> **EXERCISE**
Rewrite every line of the records below as a JSON list of strings, one string per line, leaving out blank lines.

════

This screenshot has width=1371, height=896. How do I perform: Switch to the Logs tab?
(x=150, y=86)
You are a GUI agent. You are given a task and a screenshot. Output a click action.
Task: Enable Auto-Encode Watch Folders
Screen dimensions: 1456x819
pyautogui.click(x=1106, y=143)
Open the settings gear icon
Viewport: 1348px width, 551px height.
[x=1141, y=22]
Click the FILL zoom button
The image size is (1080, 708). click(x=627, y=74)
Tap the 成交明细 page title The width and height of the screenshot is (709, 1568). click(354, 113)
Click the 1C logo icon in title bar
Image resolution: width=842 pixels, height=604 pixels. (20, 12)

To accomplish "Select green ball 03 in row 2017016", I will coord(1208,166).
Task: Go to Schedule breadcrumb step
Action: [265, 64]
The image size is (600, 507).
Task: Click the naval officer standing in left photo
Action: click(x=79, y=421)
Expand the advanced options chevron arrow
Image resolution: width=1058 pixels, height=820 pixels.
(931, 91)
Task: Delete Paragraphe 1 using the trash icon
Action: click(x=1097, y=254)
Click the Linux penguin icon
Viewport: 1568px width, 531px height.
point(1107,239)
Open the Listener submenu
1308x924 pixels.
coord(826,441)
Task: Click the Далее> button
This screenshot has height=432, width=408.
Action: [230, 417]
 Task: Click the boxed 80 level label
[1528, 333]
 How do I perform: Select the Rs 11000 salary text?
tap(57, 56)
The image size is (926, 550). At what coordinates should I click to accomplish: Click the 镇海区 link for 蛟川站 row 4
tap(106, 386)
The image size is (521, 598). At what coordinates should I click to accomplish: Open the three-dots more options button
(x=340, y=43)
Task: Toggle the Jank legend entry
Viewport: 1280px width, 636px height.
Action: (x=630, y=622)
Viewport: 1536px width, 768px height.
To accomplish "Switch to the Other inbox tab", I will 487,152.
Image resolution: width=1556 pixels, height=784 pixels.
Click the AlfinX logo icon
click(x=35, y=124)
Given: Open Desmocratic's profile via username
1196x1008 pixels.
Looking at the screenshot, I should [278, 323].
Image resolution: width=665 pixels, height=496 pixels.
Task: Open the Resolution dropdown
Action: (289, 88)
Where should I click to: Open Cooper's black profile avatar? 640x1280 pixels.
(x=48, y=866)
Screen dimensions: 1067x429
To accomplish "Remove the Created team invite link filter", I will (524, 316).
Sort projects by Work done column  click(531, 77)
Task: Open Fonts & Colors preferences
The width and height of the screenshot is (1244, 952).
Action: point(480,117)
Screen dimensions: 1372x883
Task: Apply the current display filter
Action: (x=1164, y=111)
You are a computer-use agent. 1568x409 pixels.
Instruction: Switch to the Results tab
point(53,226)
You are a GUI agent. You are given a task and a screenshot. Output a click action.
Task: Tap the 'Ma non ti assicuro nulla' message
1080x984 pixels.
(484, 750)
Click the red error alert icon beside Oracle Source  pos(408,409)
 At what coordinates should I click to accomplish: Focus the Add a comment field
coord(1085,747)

════

> **THE RESULT**
[
  "This screenshot has width=1371, height=896. How do I perform: Switch to the Logs tab?",
  "(x=150, y=86)",
  "You are a GUI agent. You are given a task and a screenshot. Output a click action.",
  "Task: Enable Auto-Encode Watch Folders",
  "Screen dimensions: 1456x819",
  "pyautogui.click(x=1106, y=143)",
  "Open the settings gear icon",
  "Viewport: 1348px width, 551px height.",
  "[x=1141, y=22]",
  "Click the FILL zoom button",
  "The image size is (1080, 708). click(x=627, y=74)",
  "Tap the 成交明细 page title The width and height of the screenshot is (709, 1568). click(354, 113)",
  "Click the 1C logo icon in title bar",
  "Image resolution: width=842 pixels, height=604 pixels. (20, 12)",
  "To accomplish \"Select green ball 03 in row 2017016\", I will coord(1208,166).",
  "Task: Go to Schedule breadcrumb step",
  "Action: [265, 64]",
  "The image size is (600, 507).",
  "Task: Click the naval officer standing in left photo",
  "Action: click(x=79, y=421)",
  "Expand the advanced options chevron arrow",
  "Image resolution: width=1058 pixels, height=820 pixels.",
  "(931, 91)",
  "Task: Delete Paragraphe 1 using the trash icon",
  "Action: click(x=1097, y=254)",
  "Click the Linux penguin icon",
  "Viewport: 1568px width, 531px height.",
  "point(1107,239)",
  "Open the Listener submenu",
  "1308x924 pixels.",
  "coord(826,441)",
  "Task: Click the Далее> button",
  "This screenshot has height=432, width=408.",
  "Action: [230, 417]",
  " Task: Click the boxed 80 level label",
  "[1528, 333]",
  " How do I perform: Select the Rs 11000 salary text?",
  "tap(57, 56)",
  "The image size is (926, 550). At what coordinates should I click to accomplish: Click the 镇海区 link for 蛟川站 row 4",
  "tap(106, 386)",
  "The image size is (521, 598). At what coordinates should I click to accomplish: Open the three-dots more options button",
  "(x=340, y=43)",
  "Task: Toggle the Jank legend entry",
  "Viewport: 1280px width, 636px height.",
  "Action: (x=630, y=622)",
  "Viewport: 1536px width, 768px height.",
  "To accomplish \"Switch to the Other inbox tab\", I will 487,152.",
  "Image resolution: width=1556 pixels, height=784 pixels.",
  "Click the AlfinX logo icon",
  "click(x=35, y=124)",
  "Given: Open Desmocratic's profile via username",
  "1196x1008 pixels.",
  "Looking at the screenshot, I should [278, 323].",
  "Image resolution: width=665 pixels, height=496 pixels.",
  "Task: Open the Resolution dropdown",
  "Action: (289, 88)",
  "Where should I click to: Open Cooper's black profile avatar? 640x1280 pixels.",
  "(x=48, y=866)",
  "Screen dimensions: 1067x429",
  "To accomplish \"Remove the Created team invite link filter\", I will (524, 316).",
  "Sort projects by Work done column  click(531, 77)",
  "Task: Open Fonts & Colors preferences",
  "The width and height of the screenshot is (1244, 952).",
  "Action: point(480,117)",
  "Screen dimensions: 1372x883",
  "Task: Apply the current display filter",
  "Action: (x=1164, y=111)",
  "You are a computer-use agent. 1568x409 pixels.",
  "Instruction: Switch to the Results tab",
  "point(53,226)",
  "You are a GUI agent. You are given a task and a screenshot. Output a click action.",
  "Task: Tap the 'Ma non ti assicuro nulla' message",
  "1080x984 pixels.",
  "(484, 750)",
  "Click the red error alert icon beside Oracle Source  pos(408,409)",
  " At what coordinates should I click to accomplish: Focus the Add a comment field",
  "coord(1085,747)"
]